A Southwest Airlines flight in Louisville, Ky., bound for Baltimore has been grounded on the tarmac after a passenger's Samsung smartphone caught fire and filled the cabin with smoke.

Device was Galaxy Note 7, powered down and previously repaired after recall, report says

A Southwest Airlines plane was evacuated at the Louisville airport on Wednesday due to smoke in the cabin. (Valerie Mosley/Associated Press)

A Southwest Airlines flight in Louisville, Ky., bound for Baltimore was grounded on the tarmac Wednesday morning after a passenger's Samsung smartphone caught fire and filled the cabin with smoke.

Capt. Kevin Fletcher, of Louisville fire department's arson unit, said a Samsung smartphone overheated Wednesday morning and began to smoke, which led Southwest Airlines to evacuate the plane before it departed for Baltimore.

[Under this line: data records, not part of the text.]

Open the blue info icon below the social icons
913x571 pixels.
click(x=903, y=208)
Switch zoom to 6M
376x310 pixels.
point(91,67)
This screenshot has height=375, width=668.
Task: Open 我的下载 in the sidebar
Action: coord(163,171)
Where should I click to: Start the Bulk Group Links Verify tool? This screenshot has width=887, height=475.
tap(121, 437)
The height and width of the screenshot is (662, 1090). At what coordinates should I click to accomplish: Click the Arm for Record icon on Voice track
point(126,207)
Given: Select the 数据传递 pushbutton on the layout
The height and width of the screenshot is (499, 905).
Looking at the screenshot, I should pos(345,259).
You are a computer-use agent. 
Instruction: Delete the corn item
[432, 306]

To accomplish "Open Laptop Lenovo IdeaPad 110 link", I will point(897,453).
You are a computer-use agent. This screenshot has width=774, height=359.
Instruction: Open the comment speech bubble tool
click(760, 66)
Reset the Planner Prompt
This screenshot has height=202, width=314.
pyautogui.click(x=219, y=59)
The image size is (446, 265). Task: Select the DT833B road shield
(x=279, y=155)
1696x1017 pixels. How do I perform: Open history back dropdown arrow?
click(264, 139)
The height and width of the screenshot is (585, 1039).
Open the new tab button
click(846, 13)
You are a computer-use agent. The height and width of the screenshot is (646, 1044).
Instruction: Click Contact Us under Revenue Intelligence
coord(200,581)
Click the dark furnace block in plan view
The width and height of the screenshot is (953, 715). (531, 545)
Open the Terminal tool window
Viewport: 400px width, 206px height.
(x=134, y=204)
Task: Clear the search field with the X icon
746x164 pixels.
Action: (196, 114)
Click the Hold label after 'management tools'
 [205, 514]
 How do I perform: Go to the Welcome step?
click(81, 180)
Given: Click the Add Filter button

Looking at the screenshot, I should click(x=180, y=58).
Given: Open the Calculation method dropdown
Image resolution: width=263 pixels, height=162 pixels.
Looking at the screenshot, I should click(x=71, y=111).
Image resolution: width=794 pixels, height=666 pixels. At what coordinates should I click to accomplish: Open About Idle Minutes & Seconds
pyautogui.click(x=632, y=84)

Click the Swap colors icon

A spokeswoman from the Louisville airport confirmed to CBC News that the Southwest flight 944, a Boeing 737, was grounded then emptied 10 minutes before takeoff with 75 passengers and crew aboard.

"A customer reported smoke emitting from an electronic device," the airline told CBC News in a statement. "All Customers and Crew deplaned safely via the main cabin door."

Fletcher said there was minor damage to the plane's carpet where the device was dropped.

U.S. website The Verge reported Wednesday that the device in question was a Galaxy Note 7 that was powered down when the fire broke out. Citing the owner of the smartphone, it said the device in question had apparently already been recalled and allegedly repaired last month, after official warnings about the smartphones came out.

Samsung, Southwest and American federal aviation-safety officials declined to say what model of Samsung phone was involved, saying they were still investigating.

Samsung is in the process of recalling millions of Galaxy Note 7 phones because of problems with the battery. The company says it's aware of almost 100 incidents in the U.S. in which the devices have caught fire.

Many airlines have been advising customers to not fly with the devices, and the U.S. Federal Aviation Administration officially advises against bringing the devices onto an airplane.

Air Canada and WestJet have urged passengers not to use the phones on their flights.